Epidemiological evidence on maternal and paternal heritability of the wide normal variation within pubertal timing is sparse.Objective:
We aimed to estimate the impact of parental pubertal timing on the onset of puberty in boys and girls.Design:
Annual pubertal examinations of healthy children in a longitudinal cohort study. Information on parental timing of puberty (earlier, comparable to, or later compared to peers) and menarche age was retrieved from questionnaires.Participants:
A total of 672 girls and 846 boys.Main Outcome Measures:
Age at onset of pubic hair (PH2+), breasts (B2+), and menarche in girls; and PH2+, genital stage (G2+), and testis >3 mL with orchidometer (Tvol3+) in boys.Results:
In boys, pubertal onset was significantly associated with pubertal timing of both parents. PH2+ and Tvol3+ were earlier: −11.8 months (95% confidence interval, −16.8, −6.8)/−8.9 (−12.8, −4.9), and −9.5 (−13.9, −5.1)/−7.1 (−10.4, −3.7) if the father/mother, respectively, had early pubertal development compared to late.
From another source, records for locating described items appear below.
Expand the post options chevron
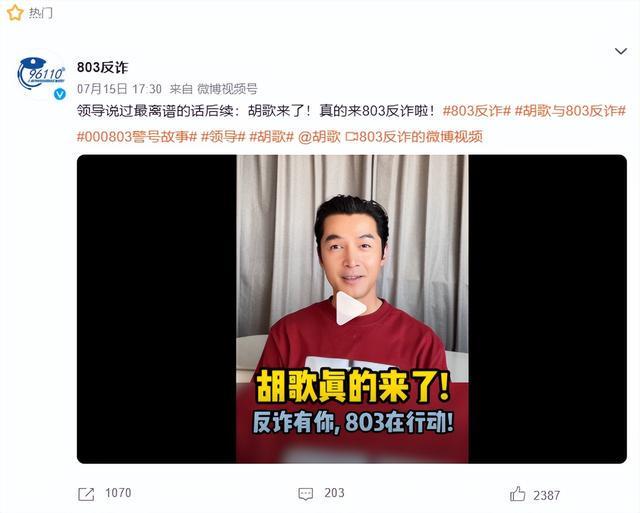Screen dimensions: 640x513 [x=621, y=51]
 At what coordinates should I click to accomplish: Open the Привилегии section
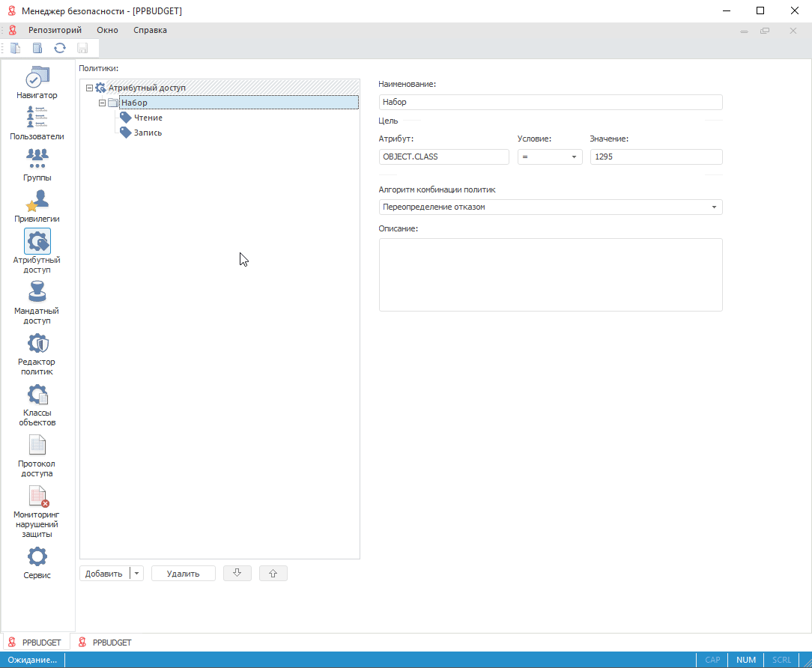click(37, 206)
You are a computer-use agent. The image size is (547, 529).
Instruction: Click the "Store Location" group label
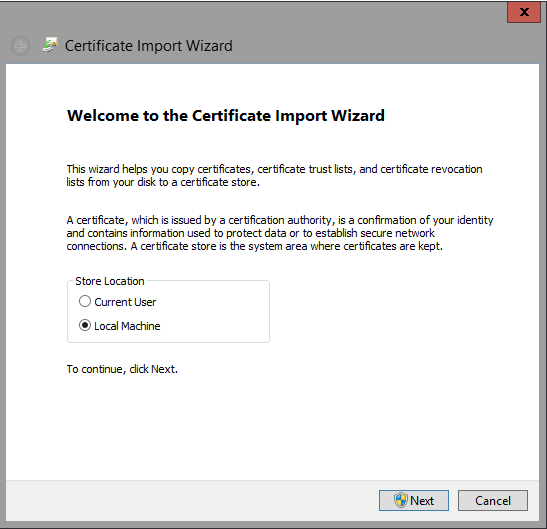pyautogui.click(x=110, y=281)
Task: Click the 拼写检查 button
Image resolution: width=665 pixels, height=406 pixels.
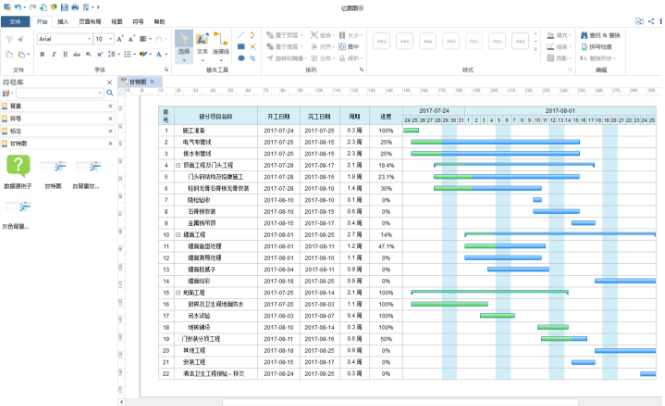Action: pos(601,46)
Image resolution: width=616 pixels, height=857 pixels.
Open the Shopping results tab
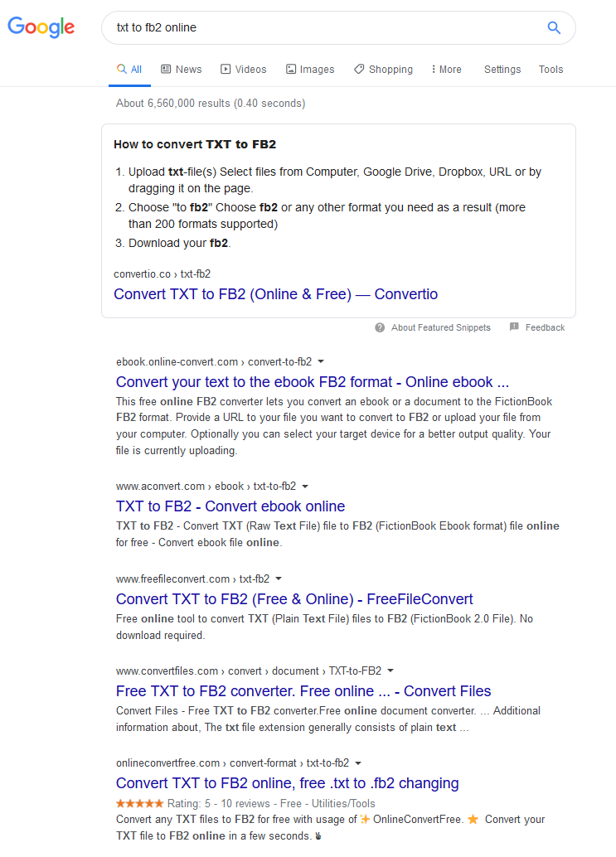point(383,70)
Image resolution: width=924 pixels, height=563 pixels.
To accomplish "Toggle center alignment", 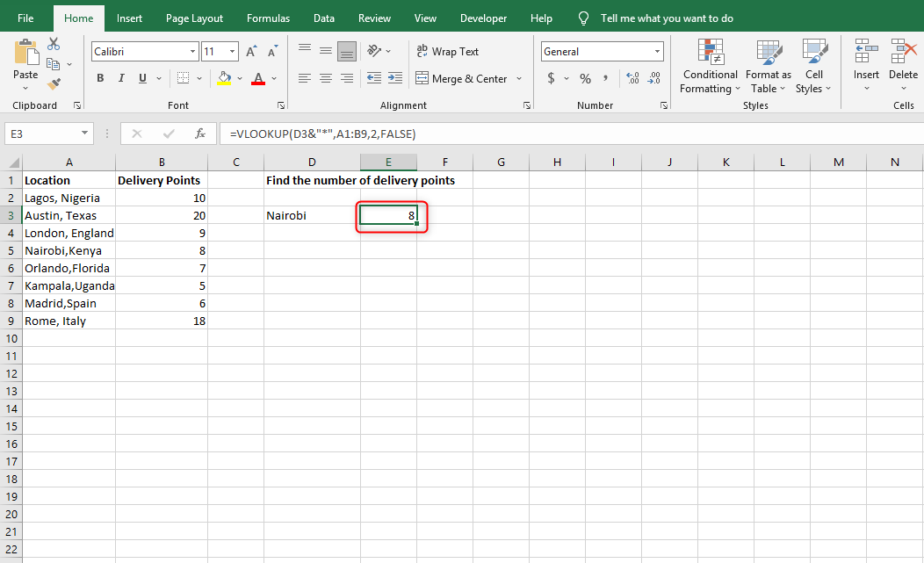I will point(325,78).
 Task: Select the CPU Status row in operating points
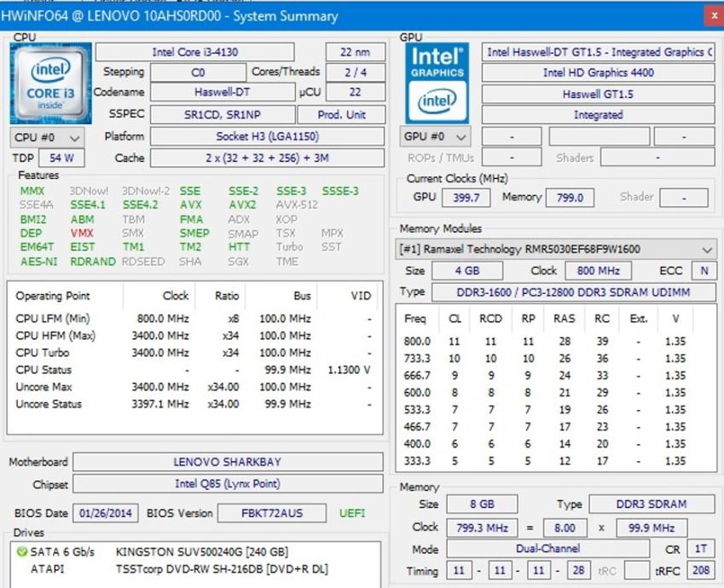click(x=44, y=370)
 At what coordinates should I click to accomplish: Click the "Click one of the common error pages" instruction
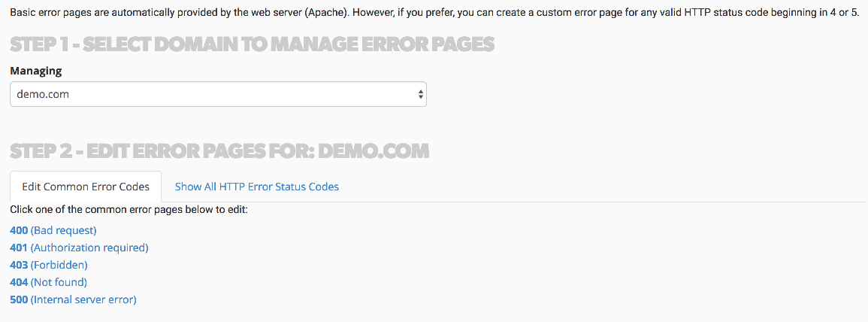[x=129, y=209]
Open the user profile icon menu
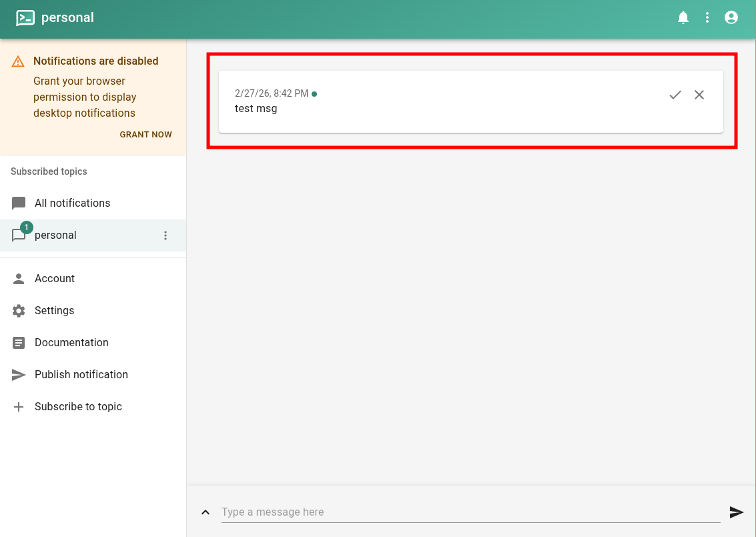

In girls, menarche was significantly associated with both parents' pubertal timing: −10.5 months (−15.9, −5.1)/−10.1 (−14.3, −6.0) if father/mother had early pubertal development compared to late. For the onset of PH2+ and B2+ in girls, estimates were −7.0 months (−12.6, −1.4) and −4.1 (−10.6, +2.4)/−6.7 (−11.0, −2.5), and −6.7 (−11.0, −2.0) for fathers/mothers, respectively. Maternal age of menarche was significantly associated with the onset of all pubertal milestones except PH2+ in girls.Conclusions:
Maternal as well as paternal pubertal timing was a strong determinant of age at pubertal onset in both girls and boys. Age at breast and pubic hair development in girls, which has declined most during recent years, seemed to be least dependent on heritability.